> **GIVEN DATA**:
####

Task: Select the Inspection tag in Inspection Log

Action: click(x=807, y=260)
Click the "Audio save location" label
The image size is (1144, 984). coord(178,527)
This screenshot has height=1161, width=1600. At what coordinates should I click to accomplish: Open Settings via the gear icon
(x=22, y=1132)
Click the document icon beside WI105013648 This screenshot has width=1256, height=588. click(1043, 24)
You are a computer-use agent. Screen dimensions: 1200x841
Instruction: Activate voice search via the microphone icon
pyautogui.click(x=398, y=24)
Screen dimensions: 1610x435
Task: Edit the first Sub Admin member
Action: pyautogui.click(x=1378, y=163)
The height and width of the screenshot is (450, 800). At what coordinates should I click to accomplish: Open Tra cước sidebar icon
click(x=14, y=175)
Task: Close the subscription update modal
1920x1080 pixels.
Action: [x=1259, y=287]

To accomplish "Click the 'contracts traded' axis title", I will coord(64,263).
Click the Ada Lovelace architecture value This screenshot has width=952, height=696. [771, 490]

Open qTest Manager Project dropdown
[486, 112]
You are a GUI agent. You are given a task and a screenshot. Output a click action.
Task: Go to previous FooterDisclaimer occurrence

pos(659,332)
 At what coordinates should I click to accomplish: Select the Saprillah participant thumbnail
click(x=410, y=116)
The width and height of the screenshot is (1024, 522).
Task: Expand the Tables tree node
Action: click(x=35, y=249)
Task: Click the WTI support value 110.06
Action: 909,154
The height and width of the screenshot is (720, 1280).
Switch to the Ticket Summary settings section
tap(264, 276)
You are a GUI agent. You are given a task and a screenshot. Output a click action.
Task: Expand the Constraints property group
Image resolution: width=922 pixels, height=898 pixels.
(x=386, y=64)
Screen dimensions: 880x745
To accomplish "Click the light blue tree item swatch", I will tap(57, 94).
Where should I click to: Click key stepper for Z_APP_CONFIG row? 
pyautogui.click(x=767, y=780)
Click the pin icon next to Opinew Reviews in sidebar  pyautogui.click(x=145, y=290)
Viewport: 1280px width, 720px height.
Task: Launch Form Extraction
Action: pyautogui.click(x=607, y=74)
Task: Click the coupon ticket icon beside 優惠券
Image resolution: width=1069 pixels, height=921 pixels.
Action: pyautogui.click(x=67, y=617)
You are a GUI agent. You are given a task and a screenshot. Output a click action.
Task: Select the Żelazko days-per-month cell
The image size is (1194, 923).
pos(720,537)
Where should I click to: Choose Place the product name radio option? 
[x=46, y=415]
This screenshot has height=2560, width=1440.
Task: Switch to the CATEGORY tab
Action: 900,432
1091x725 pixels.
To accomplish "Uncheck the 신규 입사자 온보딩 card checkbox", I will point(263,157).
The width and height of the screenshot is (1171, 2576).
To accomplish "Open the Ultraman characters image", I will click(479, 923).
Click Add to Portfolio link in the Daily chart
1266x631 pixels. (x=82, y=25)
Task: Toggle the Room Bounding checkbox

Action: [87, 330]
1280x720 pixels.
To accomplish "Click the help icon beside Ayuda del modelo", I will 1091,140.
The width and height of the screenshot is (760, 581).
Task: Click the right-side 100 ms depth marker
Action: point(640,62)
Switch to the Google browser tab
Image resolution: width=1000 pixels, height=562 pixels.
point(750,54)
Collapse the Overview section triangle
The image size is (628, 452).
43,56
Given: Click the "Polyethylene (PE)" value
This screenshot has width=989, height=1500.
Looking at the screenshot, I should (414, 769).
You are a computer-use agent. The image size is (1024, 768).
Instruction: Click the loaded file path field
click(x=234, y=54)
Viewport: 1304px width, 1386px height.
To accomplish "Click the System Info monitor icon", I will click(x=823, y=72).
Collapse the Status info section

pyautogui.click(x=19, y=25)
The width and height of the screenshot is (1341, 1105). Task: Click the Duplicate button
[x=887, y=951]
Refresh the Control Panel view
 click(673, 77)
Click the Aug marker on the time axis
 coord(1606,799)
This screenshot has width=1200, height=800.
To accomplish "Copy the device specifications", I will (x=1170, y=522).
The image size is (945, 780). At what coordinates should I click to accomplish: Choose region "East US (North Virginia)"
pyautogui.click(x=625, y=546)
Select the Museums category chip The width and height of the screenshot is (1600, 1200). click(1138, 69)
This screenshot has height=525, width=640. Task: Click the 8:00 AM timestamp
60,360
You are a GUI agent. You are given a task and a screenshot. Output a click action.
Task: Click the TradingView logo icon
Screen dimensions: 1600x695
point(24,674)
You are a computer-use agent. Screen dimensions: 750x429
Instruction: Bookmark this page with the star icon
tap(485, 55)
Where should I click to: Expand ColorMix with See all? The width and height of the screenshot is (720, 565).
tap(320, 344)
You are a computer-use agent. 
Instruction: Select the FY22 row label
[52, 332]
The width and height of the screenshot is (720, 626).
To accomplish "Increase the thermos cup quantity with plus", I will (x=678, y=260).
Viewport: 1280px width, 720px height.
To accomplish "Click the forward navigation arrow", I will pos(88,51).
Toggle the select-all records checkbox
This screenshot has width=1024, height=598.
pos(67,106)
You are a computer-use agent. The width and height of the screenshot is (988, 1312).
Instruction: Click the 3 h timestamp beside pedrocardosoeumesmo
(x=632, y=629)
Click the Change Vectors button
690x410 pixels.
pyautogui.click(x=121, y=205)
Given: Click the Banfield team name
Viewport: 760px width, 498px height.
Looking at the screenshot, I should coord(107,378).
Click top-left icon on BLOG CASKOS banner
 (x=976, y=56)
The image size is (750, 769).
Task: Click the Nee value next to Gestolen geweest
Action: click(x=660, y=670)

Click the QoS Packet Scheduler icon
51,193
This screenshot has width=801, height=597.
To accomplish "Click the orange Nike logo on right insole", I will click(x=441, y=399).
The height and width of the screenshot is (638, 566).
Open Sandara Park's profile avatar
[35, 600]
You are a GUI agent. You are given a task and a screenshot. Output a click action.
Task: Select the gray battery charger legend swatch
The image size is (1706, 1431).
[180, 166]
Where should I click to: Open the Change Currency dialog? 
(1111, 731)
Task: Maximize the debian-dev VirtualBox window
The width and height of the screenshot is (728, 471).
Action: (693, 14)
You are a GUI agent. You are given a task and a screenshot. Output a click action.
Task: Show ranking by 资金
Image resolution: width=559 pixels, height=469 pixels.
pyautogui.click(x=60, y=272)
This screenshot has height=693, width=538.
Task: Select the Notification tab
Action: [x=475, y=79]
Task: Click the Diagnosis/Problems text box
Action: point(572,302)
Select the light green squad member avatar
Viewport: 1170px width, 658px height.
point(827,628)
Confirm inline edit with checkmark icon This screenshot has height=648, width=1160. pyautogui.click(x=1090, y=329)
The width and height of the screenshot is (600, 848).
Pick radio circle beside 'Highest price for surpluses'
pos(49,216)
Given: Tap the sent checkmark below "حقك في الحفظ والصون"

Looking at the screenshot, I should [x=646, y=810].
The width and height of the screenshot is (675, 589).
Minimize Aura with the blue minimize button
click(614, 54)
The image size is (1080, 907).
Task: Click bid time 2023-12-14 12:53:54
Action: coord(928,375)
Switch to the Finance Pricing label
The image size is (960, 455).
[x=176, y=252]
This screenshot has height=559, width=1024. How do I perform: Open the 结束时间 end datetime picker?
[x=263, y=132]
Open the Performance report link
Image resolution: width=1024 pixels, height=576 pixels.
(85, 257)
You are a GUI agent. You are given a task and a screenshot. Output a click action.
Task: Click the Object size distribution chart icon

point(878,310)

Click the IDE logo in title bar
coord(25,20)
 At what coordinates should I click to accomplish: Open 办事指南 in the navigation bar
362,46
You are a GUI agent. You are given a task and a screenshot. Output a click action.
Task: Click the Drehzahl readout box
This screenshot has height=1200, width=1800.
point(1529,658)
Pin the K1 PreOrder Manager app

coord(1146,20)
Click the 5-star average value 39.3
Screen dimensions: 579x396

####

> **PROBLEM DESCRIPTION**:
Copy out each line from the listing that contains the string "computer".

> **ANSWER BELOW**:
You are a computer-use agent. Screen dimensions: 1200x841
You are a computer-use agent. The image size is (1024, 768).
You are a computer-use agent. Screen dimensions: 750x429
You are a computer-use agent. 
You are a computer-use agent. The width and height of the screenshot is (988, 1312).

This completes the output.